(begin)
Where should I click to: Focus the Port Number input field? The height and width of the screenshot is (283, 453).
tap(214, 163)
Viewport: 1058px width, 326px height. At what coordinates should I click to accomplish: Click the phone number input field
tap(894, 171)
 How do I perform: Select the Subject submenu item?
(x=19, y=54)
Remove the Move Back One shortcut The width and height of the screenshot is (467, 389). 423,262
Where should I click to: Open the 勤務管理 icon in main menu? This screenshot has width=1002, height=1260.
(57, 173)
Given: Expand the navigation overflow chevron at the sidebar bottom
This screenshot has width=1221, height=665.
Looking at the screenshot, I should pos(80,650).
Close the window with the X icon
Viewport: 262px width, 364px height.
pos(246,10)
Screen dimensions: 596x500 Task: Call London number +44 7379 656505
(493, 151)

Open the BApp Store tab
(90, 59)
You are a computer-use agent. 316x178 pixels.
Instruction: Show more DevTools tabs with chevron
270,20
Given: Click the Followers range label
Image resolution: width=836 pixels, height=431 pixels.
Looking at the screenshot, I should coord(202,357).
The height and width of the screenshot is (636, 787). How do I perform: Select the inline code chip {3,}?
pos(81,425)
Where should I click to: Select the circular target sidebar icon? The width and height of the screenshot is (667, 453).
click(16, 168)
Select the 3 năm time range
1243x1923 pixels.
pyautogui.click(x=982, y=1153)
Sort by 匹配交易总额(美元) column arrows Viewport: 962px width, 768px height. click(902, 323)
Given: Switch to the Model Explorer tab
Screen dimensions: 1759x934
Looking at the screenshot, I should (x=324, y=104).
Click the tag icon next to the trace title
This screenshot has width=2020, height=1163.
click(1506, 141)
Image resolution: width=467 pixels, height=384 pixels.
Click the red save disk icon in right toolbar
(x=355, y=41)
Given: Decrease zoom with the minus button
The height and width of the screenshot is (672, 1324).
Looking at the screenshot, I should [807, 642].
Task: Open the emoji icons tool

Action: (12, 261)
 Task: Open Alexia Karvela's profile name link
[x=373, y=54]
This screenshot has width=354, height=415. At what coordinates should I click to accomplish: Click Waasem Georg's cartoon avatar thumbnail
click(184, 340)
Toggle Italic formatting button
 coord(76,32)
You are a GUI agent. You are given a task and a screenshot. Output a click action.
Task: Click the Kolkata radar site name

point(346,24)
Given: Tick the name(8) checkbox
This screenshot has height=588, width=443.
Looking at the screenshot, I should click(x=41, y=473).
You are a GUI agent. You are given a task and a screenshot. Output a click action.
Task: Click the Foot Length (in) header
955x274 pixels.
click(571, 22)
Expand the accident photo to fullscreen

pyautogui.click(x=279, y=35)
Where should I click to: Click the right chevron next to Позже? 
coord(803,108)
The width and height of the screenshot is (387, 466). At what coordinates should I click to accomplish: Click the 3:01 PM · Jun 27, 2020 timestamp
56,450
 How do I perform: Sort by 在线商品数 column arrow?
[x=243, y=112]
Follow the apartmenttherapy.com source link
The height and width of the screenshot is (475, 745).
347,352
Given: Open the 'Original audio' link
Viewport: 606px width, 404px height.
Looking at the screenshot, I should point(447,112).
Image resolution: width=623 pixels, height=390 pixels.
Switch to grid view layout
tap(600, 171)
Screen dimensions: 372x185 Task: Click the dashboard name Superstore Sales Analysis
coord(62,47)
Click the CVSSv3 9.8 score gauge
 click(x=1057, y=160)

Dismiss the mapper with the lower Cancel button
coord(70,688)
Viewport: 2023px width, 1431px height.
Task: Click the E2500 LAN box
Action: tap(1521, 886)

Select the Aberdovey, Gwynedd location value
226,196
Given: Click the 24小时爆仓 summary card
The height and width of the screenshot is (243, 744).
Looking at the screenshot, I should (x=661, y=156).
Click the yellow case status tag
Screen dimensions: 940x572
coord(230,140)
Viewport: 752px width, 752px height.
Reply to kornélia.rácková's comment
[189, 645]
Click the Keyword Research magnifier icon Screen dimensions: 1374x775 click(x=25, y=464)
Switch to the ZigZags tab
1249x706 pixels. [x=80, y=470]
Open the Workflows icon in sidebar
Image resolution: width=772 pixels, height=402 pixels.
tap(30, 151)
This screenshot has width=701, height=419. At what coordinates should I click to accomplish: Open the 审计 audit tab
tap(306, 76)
(end)
Rewrite as a numbered list every line from the start of the records through the line containing "(x=19, y=54)", inclusive, and leave out any blank lines.

RESPONSE FOR THIS EXERCISE:
1. Where should I click to: Focus the Port Number input field? The height and width of the screenshot is (283, 453).
2. tap(214, 163)
3. Viewport: 1058px width, 326px height. At what coordinates should I click to accomplish: Click the phone number input field
4. tap(894, 171)
5.  How do I perform: Select the Subject submenu item?
6. (x=19, y=54)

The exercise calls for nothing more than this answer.